Given passage -
■ ■ ■ ■ ■

01 September 2012

Excerpts. The Memory Palace of Matteo Ricci by Jonathan D. Spencer.


  In 1596 Matteo Ricci taught the Chinese how to build a memory palace. He told them that the size of the palace would depend on how much they wanted to remember: the most ambitious construction would consist of several hundred buildings of all shapes and sizes, "the more there are the better it will be," said Ricci, thought he added that one did not have to build on a gradiose scale right away. One coul create modest palaces, or one could build less dramatic structures such as a temple compound, a cluster of government offices, a public hostel, or a merchants's meeting lodge. If one wished to begin on a still smaller scale, then one could erect a simple reception hall, a pavilion, or a studio. And if one wanted an intimate space one could use just the corner of a pavilion, or an altar in a temple, or even such a homely object as a wardrobe or a divan.
  In summarizing this memory system, he explained that these palaces, pavilions, divans wer mental structures to be kept in one's head, not solid objects to be literaally constructed out of "real" materials. Ricci suggested that there were three main options for such memory locations. First, they coud be drawn from reality, that is, from buildings that one had been in or from objects that one had seen with one's own eyes and recalled in one's memory. Second, they could be totally fictive, products of the imagination conjured up in any shape or size. Or third, they could be half real and half fictive, as in the case of a building one knew well and through the back wall of which one broke an imaginary door as a shortcut to new spaces, or in the middle of which one created a mental staircase that would lead one up to higher floors that had not existed before.

■ ■ ■ ■ ■

Source excerpt -
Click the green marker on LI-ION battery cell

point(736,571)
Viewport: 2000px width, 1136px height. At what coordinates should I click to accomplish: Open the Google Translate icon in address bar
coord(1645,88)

■ ■ ■ ■ ■

Set task -
In the memory palace excerpt, what does Ricci say determines how large a memory palace should be? Answer in one to three sentences.

Task response -
Ricci says the size of the palace depends on how much a person wants to remember. The most ambitious version would have several hundred buildings of all shapes and sizes, though he added that one did not need to start on such a large scale and could begin with modest palaces or smaller structures.